When Tyrannosaurus rex was first discovered, the humerus was the only element of the forelimb known. For the initial mounted skeleton as seen by the public in 1915, Osborn substituted longer, three-fingered forelimbs like those of Allosaurus. A year earlier, Lawrence Lambe described the short, two-fingered forelimbs of the closely related Gorgosaurus. This strongly suggested that Tyrannosaurus rex had similar forelimbs, but this hypothesis was not confirmed until the first complete Tyrannosaurus rex forelimbs were identified in 1989, belonging to MOR 555 (the “Wankel rex”). The remains of Sue also include complete forelimbs. Tyrannosaurus rex arms are very small relative to overall body size, measuring only 1 meter (3.3 ft) long, and some scholars have labelled them as vestigial. The bones show large areas for muscle attachment, indicating considerable strength. This was recognized as early as 1906 by Osborn, who speculated that the forelimbs may have been used to grasp a mate during copulation. It has also been suggested that the forelimbs were used to assist the animal in rising from a prone position.
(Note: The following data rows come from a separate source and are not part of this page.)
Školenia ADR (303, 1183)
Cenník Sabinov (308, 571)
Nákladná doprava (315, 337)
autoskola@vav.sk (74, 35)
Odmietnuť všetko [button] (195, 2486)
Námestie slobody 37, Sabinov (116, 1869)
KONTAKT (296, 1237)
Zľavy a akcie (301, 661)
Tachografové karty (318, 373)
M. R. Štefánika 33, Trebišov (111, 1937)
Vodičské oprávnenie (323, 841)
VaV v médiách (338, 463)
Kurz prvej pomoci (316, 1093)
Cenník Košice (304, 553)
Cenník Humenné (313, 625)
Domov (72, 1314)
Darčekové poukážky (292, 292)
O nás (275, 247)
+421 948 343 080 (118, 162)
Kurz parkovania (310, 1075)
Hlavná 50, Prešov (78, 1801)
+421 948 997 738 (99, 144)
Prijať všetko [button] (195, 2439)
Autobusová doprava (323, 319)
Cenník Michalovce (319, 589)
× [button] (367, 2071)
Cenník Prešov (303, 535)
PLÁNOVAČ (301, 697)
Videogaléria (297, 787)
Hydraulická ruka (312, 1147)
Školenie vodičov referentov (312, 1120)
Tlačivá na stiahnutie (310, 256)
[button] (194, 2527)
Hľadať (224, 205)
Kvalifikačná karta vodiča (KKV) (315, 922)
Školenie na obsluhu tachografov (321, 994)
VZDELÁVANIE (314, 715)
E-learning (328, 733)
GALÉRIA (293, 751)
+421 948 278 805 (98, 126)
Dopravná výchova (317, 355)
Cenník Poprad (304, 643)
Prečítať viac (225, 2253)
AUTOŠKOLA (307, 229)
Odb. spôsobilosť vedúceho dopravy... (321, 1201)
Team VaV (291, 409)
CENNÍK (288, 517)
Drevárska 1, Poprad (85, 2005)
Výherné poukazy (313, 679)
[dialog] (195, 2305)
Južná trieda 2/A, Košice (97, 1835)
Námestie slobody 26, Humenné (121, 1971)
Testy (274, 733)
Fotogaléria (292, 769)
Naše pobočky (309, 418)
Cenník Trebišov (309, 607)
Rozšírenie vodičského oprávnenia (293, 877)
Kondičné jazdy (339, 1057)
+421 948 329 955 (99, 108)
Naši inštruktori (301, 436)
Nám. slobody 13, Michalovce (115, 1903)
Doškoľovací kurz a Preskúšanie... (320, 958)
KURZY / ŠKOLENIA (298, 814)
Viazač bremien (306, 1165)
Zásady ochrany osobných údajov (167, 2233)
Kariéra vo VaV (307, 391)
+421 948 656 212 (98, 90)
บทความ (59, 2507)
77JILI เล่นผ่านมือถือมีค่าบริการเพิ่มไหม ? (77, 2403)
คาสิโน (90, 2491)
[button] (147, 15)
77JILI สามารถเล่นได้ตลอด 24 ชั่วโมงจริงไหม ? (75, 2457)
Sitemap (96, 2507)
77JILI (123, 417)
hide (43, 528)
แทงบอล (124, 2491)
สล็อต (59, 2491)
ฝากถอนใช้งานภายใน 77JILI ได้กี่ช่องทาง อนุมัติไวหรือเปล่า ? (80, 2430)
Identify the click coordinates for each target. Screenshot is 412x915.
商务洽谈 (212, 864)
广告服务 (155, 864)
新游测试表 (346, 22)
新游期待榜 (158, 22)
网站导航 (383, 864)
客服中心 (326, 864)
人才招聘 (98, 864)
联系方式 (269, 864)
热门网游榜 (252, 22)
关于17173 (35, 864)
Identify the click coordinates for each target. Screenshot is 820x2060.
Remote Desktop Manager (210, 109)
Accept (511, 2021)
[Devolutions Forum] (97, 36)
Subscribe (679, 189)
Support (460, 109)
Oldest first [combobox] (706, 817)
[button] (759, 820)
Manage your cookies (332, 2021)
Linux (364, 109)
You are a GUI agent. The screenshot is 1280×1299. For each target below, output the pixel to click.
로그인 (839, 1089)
Another possibility is that the forelimbs held struggling prey while it was killed by the tyrannosaur’s enormous jaws. This hypothesis may be supported by biomechanical analysis. Tyrannosaurus rex forelimb bones exhibit extremely thick cortical bone, which have been interpreted as evidence that they were developed to withstand heavy loads. The biceps brachii muscle of an adult Tyrannosaurus rex was capable of lifting 199 kilograms (439 lb) by itself; other muscles such as the brachialis would work along with the biceps to make elbow flexion even more powerful.
The M. biceps muscle of T. rex was 3.5 times as powerful as the human equivalent. A Tyrannosaurus rex forearm had a limited range of motion, with the shoulder and elbow joints allowing only 40 and 45 degrees of motion, respectively.
In contrast, the same two joints in Deinonychus allow up to 88 and 130 degrees of motion, respectively, while a human arm can rotate 360 degrees at the shoulder and move through 165 degrees at the elbow. The heavy build of the arm bones, strength of the muscles, and limited range of motion may indicate a system evolved to hold fast despite the stresses of a struggling prey animal. In the first detailed scientific description of Tyrannosaurus forelimbs, paleontologists Kenneth Carpenter and Matt Smith dismissed notions that the forelimbs were useless or that Tyrannosaurus rex was an obligate scavenger.
According to paleontologist Steven Stanley from the University of Hawaii, the roughly 1 meter long arms of a Tyrannosaurus rex were used for slashing prey. Especially by juvenile dinosaurs as their arms grow slower in proportion to their bodies and a younger Tyrannosaurus rex would have proportionally much longer arms than an adult one.